Ein Jahr Operation Luxor: "Raus! Hände hoch!"
Es war 5 Uhr Früh, als es an der Haustür der Familie E. in Wien heftig pochte. Familienvater Mamdouh E. erwachte erschrocken aus dem Schlaf. Durch die Fenster schien Licht. "Es brennt!", schoss ihm durch den Kopf. Er riss die Tür auf – und stand plötzlich vor vermummten, schwerbewaffneten Personen. "Raus! Hände hoch!", schrien sie ihm zu.
Morgen jährt sich dieser Vorfall zum ersten Mal. Am 9. November 2020, wenige Tage nach dem Terroranschlag in Wien, wurden im Zuge der Operation Luxor 60 Hausdurchsuchungen in ganz Österreich durchgeführt. Mehr als 100 Beschuldigte standen im Verdacht, Anhänger und Unterstützer der Muslimbruderschaft bzw. der Terrororganisation Hamas zu sein. Mamdouh E. war einer dieser Verdächtigen. Die Staatsanwaltschaft Graz stufte ihn sogar als "Führungsperson" ein.
Zitternd
Ein Jahr später sitzt Mamdouh E. in der Kanzlei seines Rechtsanwalts Andreas Schweitzer in Wien. Gerade erst hat er einen Beschluss des Landesgerichts Graz erhalten: Die Ermittlungen gegen ihn werden eingestellt (nicht rechtskräftig, Anm.)
Freuen kann sich der Religionslehrer und Imam darüber nicht wirklich. "Ich habe vor 30 Jahren Ägypten verlassen, weil dort solche Sachen passieren. Aber hier?" Für seine Kinder ist die Hausdurchsuchung noch sehr präsent, schildert die Tochter: "Wir sind alle zitternd im Wohnzimmer gesessen. Meine jüngere Schwester durfte nur bei offener Tür aufs WC. Als ich meine Mutter beruhigen wollte, hat man mich angeschrien: ,Kein Arabisch! Hier wird Deutsch gesprochen!’"
Sämtliche Handys, Computer und Datenträger wurden eingepackt. Auch die der Kinder. "Wir hatten da gerade Distance Learning. Und wir konnten nicht erzählen, warum wir plötzlich nicht mehr teilnehmen konnten."

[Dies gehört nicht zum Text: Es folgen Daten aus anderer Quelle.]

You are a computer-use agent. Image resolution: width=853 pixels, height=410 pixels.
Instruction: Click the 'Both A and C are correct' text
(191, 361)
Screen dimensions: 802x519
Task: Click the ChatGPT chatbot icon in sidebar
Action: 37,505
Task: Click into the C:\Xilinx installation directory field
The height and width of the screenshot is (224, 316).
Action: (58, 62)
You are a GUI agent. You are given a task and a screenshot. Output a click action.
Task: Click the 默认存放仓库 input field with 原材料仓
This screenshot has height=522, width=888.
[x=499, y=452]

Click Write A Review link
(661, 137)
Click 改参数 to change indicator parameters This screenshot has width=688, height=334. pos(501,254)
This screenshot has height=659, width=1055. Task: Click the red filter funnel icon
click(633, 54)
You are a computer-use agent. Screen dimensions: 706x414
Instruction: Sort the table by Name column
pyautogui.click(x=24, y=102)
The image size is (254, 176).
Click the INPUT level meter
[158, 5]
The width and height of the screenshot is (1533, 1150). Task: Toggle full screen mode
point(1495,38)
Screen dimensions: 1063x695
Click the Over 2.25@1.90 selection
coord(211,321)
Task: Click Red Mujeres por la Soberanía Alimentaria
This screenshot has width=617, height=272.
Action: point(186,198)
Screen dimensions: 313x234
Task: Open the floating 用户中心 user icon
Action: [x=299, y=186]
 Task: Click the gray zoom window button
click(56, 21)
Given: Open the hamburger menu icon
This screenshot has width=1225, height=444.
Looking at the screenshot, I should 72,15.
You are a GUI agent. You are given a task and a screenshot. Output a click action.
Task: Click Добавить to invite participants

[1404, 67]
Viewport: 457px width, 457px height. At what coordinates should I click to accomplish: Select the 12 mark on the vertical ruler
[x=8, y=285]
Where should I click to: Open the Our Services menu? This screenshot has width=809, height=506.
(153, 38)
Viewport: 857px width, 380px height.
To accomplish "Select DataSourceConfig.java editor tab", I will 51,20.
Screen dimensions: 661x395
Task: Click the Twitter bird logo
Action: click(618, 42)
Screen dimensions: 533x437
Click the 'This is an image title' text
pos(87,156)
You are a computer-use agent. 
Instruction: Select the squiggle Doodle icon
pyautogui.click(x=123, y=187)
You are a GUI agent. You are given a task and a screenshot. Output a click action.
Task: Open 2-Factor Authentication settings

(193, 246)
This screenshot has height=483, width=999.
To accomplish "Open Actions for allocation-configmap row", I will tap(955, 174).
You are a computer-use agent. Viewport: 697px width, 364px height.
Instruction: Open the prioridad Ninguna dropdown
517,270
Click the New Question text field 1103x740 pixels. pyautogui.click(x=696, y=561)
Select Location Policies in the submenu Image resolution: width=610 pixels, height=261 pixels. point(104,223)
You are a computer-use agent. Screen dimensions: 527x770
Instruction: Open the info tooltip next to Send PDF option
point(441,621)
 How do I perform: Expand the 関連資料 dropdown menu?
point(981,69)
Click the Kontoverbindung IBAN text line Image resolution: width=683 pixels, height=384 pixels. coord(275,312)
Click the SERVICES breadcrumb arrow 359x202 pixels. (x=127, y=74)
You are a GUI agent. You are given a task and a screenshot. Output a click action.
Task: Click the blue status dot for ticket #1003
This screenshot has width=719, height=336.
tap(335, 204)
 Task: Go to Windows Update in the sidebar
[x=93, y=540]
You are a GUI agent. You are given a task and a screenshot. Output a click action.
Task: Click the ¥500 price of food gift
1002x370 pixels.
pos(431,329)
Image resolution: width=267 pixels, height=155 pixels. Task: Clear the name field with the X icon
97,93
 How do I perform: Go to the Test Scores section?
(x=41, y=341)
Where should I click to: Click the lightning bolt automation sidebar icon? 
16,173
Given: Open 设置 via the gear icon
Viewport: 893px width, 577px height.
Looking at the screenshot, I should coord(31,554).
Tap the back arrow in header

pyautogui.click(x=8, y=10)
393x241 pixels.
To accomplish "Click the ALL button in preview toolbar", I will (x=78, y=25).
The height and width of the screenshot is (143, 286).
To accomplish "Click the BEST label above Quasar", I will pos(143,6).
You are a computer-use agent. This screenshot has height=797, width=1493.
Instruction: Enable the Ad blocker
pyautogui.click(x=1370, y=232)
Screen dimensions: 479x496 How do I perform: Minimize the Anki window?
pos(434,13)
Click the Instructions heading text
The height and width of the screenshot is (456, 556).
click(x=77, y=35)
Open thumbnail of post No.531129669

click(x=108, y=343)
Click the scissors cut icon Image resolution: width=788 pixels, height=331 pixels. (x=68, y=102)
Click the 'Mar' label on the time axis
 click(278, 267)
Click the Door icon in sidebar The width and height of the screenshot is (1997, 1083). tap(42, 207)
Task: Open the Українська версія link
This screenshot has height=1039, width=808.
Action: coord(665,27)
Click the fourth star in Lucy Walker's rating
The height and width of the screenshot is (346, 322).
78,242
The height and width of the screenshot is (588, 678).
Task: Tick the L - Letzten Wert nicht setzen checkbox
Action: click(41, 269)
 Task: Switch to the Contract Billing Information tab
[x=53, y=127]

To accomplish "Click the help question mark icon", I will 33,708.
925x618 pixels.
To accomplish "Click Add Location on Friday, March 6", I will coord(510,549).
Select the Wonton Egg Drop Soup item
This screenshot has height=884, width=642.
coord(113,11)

Bankkonten wurden gesperrt. "Wir wussten nicht mehr, wie wir unsere Rechnungen bezahlen sollten." Der Arbeitgeber von Mamdouh E. wurde informiert, der Religionslehrer daraufhin freigestellt. Und noch am selben Tag der Operation Luxor wurde sein Name im ägyptischen Fernsehen genannt. Und auch, dass ihm Mitgliedschaft in einer terroristischen Vereinigung und kriminellen Organisation, Terrorismusfinanzierung und Geldwäsche vorgeworfen wurde. "Das war eine politische Aktion", ist er sich sicher.
Doch woher kam der Verdacht? Mamdouh E. hatte im Jahr 2013 eine Veranstaltung in Wien besucht. Dort waren auch internationale Größen der Muslimbruderschaft anwesend. "Ja, ich war da", sagt er. "Aber ich habe so eine Veranstaltung nur ein Mal besucht." Einmal wurde er in der Sache einvernommen und zu seiner Weltanschauung befragt. Etwa, ob seine Töchter Kopftuch tragen oder welche Meinung er zur Kinderehe habe. "Und dann ist nichts mehr passiert."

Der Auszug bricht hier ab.